Transparency is another factor where bond ETFs score over traditional bond funds. The entire portfolio held by the bond ETF is disclosed on a daily basis to investors. This is unlike conventional bond funds which disclose portfolios at the end of every month. Further, since bond ETFs are listed on exchanges, they provide live price updates after every trade. This allows the investors to know the worth of the underlying portfolio better. “As the index constituents are known, investors can know what they are actually getting into at the time of buying the ETF,” points out Vidya Bala, Co-founder, Primeinvestor.in.
Being listed on the exchanges, bond ETFs also claim to offer liquidity—ability to buy and sell units instantly—for the investor. The fund company will try to ensure healthy trading volumes for the ETF on the exchanges by appointing market makers. The liquidity in bond ETFs will depend on how actively market makers buy and sell units on the exchange in bulk. This will allow the investor to fetch a purchase or sale price closer to the fair value of the ETF, as indicated by its net asset value (NAV). However, several ETFs in India are plagued by crippling illiquidity. In the absence of trading volumes, investors often end up buying or selling at a steep premium, or discount to the prevailing NAV.
If evidence is anything to go by, the initial liquidity in these products will be low, restricting investor’s ability to move in and out at a desired price. If the ETFs are not able to amass a decent corpus size, poor liquidity will continue. Conventional bond funds do not face these issues. “Investors can freely sell the bond fund without the need to have a buyer. In the case of a bond ETF, market liquidity becomes important to sell your ETF,” argues Bala. Further, whereas a traditional bond fund has the leeway to hold a less liquid instrument with higher yield, an ETF cannot afford to accommodate such instruments. As such, the return potential for a bond ETF may be constrained. “Unlike actively managed bond funds, bond ETFs will not be in a position to gain from opportunities emerging from movements in interest rates or credit spreads,” says Maheshwari.

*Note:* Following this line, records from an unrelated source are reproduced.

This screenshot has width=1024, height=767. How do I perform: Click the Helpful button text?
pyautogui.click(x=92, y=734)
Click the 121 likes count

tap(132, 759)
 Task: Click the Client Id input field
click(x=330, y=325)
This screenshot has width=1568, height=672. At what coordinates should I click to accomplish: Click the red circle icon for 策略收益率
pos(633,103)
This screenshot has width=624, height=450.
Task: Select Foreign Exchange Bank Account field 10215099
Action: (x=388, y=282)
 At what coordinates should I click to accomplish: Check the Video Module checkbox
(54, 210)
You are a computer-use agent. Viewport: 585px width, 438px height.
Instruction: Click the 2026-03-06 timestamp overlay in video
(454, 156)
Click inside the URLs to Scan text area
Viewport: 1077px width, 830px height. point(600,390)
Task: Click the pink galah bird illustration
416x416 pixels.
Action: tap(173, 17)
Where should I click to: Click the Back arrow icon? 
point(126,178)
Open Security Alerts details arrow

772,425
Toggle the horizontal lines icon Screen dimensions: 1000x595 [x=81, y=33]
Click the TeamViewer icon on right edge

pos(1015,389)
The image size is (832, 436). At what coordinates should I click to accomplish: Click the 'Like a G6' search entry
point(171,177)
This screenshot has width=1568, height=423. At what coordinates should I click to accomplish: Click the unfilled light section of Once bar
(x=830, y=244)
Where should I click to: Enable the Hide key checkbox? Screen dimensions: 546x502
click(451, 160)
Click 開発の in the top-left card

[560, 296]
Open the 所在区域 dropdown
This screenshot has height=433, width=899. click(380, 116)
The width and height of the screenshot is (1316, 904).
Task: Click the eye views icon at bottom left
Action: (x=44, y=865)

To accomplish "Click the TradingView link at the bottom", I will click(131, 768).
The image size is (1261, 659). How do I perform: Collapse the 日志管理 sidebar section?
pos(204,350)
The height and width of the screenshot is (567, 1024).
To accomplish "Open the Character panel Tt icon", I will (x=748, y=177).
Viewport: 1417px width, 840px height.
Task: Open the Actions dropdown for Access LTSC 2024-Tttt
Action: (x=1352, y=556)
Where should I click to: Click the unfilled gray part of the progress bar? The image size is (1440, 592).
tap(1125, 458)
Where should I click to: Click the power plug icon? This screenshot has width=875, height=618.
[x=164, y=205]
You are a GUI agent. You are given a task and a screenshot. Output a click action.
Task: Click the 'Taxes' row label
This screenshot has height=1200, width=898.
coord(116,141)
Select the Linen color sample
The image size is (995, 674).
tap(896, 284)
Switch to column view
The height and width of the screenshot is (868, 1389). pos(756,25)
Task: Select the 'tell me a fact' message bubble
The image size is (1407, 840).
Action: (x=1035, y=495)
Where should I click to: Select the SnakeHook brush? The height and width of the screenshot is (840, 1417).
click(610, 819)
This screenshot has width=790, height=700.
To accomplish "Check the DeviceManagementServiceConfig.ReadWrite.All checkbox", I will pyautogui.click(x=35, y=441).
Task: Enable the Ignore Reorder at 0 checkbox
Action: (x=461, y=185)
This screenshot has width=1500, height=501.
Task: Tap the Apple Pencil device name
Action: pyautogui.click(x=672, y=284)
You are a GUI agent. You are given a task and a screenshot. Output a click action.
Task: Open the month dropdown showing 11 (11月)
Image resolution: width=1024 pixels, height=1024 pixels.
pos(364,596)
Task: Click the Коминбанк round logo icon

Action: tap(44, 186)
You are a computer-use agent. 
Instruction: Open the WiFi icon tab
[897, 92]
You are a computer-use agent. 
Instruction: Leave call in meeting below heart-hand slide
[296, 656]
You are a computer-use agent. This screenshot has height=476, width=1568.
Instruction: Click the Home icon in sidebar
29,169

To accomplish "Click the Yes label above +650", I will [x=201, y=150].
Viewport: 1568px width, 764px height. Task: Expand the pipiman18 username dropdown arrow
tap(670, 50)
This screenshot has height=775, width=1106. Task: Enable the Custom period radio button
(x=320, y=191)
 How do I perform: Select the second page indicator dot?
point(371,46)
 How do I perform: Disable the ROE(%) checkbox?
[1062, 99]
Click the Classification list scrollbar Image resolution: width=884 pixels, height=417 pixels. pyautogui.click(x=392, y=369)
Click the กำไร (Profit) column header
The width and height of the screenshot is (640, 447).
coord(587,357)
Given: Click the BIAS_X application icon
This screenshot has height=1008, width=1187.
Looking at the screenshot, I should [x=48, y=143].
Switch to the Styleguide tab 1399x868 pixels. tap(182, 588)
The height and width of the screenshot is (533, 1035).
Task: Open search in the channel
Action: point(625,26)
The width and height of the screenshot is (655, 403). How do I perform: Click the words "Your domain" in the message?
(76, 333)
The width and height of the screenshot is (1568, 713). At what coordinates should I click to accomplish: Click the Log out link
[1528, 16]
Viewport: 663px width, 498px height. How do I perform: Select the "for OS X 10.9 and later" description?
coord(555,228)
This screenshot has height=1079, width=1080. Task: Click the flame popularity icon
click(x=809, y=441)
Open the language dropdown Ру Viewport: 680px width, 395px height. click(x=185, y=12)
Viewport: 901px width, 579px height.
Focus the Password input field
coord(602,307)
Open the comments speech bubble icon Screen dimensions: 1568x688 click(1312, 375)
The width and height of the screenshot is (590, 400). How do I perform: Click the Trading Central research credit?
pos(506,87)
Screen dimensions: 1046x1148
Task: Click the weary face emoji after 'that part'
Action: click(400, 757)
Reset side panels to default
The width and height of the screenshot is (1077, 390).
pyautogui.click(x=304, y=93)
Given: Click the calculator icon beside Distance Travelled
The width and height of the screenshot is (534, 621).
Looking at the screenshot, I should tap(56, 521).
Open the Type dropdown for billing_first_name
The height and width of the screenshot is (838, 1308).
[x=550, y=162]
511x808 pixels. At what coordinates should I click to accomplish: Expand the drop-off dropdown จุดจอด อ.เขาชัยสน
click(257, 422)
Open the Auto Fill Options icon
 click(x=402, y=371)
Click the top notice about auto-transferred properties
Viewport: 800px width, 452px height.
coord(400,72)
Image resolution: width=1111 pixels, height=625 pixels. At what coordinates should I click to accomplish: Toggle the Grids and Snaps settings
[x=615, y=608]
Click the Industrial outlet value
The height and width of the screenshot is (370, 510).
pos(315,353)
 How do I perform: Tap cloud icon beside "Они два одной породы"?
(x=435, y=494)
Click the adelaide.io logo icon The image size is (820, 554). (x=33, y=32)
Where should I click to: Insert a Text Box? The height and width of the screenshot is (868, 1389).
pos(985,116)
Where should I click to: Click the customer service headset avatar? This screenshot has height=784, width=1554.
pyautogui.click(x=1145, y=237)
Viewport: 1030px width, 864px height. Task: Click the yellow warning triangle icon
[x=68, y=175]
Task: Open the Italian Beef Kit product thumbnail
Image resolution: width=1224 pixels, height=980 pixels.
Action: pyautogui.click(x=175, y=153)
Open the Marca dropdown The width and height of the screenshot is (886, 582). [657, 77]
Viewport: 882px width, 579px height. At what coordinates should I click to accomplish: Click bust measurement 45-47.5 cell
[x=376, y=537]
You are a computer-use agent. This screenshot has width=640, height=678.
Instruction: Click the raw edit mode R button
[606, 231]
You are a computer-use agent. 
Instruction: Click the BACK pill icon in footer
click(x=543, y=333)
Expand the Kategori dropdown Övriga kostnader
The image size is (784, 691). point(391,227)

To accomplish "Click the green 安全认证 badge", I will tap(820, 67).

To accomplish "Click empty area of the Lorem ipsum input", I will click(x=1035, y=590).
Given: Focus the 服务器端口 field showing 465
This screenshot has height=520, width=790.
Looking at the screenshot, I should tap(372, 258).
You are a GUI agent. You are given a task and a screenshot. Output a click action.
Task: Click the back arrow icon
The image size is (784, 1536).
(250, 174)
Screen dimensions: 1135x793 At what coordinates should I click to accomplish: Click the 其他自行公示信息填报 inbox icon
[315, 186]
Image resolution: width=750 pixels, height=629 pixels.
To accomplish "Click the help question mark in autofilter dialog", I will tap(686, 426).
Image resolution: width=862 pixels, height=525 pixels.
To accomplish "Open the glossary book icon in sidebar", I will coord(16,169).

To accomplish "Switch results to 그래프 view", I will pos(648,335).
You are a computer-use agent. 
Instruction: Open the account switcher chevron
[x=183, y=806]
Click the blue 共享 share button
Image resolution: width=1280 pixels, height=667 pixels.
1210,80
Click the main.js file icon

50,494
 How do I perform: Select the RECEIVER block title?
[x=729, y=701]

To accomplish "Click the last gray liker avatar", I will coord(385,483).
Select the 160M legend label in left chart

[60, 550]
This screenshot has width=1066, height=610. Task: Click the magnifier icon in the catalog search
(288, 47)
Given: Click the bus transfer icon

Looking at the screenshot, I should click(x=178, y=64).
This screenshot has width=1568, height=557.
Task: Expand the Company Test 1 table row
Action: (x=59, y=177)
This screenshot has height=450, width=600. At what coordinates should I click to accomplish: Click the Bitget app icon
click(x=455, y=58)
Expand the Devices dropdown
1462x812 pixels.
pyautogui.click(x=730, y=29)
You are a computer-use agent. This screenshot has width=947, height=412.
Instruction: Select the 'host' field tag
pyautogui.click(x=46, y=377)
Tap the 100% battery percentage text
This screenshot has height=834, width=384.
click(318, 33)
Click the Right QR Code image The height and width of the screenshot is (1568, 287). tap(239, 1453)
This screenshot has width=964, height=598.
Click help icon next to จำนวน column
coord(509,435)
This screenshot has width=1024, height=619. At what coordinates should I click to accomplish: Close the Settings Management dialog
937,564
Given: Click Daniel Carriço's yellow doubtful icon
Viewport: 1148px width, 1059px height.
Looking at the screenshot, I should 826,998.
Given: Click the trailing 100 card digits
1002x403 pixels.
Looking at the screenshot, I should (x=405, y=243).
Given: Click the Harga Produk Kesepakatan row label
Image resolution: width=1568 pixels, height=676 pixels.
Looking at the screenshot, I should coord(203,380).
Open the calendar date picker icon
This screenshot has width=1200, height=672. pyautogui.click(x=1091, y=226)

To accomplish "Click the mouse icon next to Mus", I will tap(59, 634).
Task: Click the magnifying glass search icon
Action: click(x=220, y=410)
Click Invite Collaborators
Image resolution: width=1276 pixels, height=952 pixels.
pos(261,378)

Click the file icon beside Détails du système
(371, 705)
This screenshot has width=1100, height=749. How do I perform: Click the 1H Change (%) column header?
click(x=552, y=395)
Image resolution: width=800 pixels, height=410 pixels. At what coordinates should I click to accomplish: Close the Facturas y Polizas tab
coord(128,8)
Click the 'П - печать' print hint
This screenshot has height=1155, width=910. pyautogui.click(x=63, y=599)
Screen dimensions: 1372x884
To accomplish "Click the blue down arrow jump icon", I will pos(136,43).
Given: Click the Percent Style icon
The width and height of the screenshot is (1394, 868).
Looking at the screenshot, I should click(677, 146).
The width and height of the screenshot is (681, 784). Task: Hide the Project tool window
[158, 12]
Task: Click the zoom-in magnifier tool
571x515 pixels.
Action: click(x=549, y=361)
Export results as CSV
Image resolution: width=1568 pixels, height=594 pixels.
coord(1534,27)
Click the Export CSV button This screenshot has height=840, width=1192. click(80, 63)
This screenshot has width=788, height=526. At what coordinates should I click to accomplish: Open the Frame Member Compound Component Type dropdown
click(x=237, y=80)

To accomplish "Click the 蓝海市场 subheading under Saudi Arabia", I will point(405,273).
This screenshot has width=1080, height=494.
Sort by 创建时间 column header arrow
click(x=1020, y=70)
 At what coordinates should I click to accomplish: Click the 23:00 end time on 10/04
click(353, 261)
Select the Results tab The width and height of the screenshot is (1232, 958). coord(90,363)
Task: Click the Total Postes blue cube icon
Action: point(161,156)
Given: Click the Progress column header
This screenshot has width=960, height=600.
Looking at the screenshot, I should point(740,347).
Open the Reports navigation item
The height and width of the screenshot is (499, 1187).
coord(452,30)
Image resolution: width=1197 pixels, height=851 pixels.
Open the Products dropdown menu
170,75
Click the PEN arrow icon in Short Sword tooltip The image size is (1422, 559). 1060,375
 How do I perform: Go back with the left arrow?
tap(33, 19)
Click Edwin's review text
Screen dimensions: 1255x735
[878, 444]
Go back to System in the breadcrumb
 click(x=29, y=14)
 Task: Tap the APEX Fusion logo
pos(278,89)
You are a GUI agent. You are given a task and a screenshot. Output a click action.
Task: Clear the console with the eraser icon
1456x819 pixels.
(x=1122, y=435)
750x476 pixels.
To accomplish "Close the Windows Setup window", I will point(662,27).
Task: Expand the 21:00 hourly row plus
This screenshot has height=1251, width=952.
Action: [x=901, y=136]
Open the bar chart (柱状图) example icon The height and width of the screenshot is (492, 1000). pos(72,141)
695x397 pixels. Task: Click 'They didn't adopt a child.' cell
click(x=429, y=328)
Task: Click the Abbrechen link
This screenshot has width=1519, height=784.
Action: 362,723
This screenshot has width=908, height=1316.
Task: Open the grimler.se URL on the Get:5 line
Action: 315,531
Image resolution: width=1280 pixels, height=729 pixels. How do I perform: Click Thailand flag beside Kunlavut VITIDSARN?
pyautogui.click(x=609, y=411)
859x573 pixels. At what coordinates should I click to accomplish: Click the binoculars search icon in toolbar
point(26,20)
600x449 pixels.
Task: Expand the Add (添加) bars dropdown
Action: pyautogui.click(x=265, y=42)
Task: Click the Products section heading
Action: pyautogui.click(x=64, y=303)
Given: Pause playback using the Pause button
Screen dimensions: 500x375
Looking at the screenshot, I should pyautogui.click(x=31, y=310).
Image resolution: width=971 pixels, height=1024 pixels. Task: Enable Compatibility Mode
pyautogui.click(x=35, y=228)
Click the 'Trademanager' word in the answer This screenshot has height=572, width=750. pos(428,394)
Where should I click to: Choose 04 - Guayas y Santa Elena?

Bond ETFs may be a good first stop for investors who are looking to transition away from bank fixed deposits in their fixed income portfolio, reckon experts. However, ascertain whether the ETF enjoys a sizeable corpus. It is best that investors avoid investing during the new fund offer (NFO) period, as its asset base is only known once the fund opens for regular flows. While lower cost does significantly enhance the return potential of the ETFs, the absence of liquidity can effectively wipe out any cost benefits you enjoy.